Sunday 17 November 2013

midata kickstarts a collective inflection point in business

"What would you like for Christmas?", DMossEsq asked his maternal grandmother about 25 years ago.

"I want one of those typewriters with a television on top."

Word processing. That was a killer app. Its value was clear even to an old woman RIP who grew up 85 years before, travelling the highways and by-ways of Jamaica in a pony and trap.

And spreadsheets. Visicalc. Supercalc. Lotus 1-2-3. Excel. That was another killer app. All those book-keepers and auditors with their seven-column analysis paper.

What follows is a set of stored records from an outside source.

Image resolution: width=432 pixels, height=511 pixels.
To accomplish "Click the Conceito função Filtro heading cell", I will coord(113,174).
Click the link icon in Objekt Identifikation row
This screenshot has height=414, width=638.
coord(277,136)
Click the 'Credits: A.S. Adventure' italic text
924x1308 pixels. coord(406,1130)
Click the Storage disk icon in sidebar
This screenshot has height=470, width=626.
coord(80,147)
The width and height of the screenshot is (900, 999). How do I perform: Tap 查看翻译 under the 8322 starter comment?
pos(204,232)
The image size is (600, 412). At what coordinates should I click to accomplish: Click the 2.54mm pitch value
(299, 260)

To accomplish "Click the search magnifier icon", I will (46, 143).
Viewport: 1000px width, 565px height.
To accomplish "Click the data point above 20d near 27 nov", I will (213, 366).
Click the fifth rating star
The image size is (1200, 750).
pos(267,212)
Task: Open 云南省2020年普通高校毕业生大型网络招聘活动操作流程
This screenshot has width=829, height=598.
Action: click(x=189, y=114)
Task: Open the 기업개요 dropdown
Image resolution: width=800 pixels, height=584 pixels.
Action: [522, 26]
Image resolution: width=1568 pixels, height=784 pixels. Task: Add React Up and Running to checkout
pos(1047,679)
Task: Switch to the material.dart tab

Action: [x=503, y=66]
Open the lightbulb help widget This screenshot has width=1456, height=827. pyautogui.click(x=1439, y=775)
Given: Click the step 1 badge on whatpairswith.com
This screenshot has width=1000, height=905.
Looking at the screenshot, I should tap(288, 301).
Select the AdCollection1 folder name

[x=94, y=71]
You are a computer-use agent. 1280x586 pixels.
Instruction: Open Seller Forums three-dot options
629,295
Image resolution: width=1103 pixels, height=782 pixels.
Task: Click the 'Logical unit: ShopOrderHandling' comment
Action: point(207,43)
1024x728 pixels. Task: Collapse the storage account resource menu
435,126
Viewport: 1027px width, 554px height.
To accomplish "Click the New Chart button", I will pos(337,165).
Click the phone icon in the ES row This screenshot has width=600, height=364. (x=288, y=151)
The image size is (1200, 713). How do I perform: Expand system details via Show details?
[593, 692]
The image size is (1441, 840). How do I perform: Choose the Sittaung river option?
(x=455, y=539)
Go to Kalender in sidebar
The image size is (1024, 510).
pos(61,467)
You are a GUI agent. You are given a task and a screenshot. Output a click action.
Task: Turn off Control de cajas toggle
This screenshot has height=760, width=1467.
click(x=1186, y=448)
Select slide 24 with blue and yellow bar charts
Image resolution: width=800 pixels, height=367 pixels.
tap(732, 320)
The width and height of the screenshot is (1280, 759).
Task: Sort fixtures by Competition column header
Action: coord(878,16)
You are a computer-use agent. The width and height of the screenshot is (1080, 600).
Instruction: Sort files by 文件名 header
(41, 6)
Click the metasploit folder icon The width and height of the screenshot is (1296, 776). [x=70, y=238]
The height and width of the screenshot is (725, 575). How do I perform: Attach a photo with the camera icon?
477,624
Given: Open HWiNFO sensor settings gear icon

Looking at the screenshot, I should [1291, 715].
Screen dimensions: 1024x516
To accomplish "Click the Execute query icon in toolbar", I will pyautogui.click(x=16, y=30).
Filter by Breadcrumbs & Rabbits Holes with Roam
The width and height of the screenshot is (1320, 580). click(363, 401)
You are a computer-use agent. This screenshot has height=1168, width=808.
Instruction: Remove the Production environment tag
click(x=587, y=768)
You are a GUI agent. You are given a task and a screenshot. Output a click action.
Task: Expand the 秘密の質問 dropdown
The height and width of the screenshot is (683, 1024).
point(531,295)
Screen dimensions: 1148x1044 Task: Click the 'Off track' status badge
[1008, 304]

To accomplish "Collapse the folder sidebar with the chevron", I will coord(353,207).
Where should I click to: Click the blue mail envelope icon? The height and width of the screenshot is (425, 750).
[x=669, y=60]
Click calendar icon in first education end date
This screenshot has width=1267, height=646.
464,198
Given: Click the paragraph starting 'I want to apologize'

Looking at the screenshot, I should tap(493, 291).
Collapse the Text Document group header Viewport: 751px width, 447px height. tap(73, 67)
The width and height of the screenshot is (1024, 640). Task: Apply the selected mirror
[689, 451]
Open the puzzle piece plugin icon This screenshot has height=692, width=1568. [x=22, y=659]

They didn't need to be told twice. It was obvious. The spreadsheet sold itself. And the microcomputer it ran on.

We've been promised killer apps for midata. Apps whose worth is so obvious that you just have to have them and you'll take midata as well, unthinkingly, because that's just the typewriter with a television on top that the apps run on.

"Hi I’m Dan, Director of the midata Innovation Lab, part of the midata voluntary [?] programme. I wanted take this opportunity to share my vision for the lab, or mIL as we call it", Dan Bates told us on 23 May 2013 when he was still Working with business to fan the flames of innovation. (He's left now.)

"I want some really interesting apps and services to come out of the mIL", Dan told Ctrl-Shift News back on 1 August 2013, "we want the mIL to be transformative. We want to kick start a collective inflection point in business ...".

Well?

What's happened?

You won't find out from Craig Belsham's blog ("information about midata"). We haven't heard anything from Craig since 1 October 2013 when he went to Glastonbury.

But don't be fooled by the silence. There are not one, not two, but five prototype apps midata are working on. Including MI FINANCES which gives you advice like
Save £70 a month by buying your own ingredients and cooking yourself. Your health may improve too!
and
You're having an average of 4 takeaways a month. Why not make it a special treat? Cut down to once a month and save £100.


Is that a killer app?

Ask Granny. She'll tell you. "Call that an inflection point in business? I don't think so. It's an electronic Mary Poppins. It's digital nagging and you can already be nagged through any number of channels. You great mooncalf, you don't need midata. How much is that Dan charging you for his re-heated apps? And why's he trying to put all the takeaways out of business?"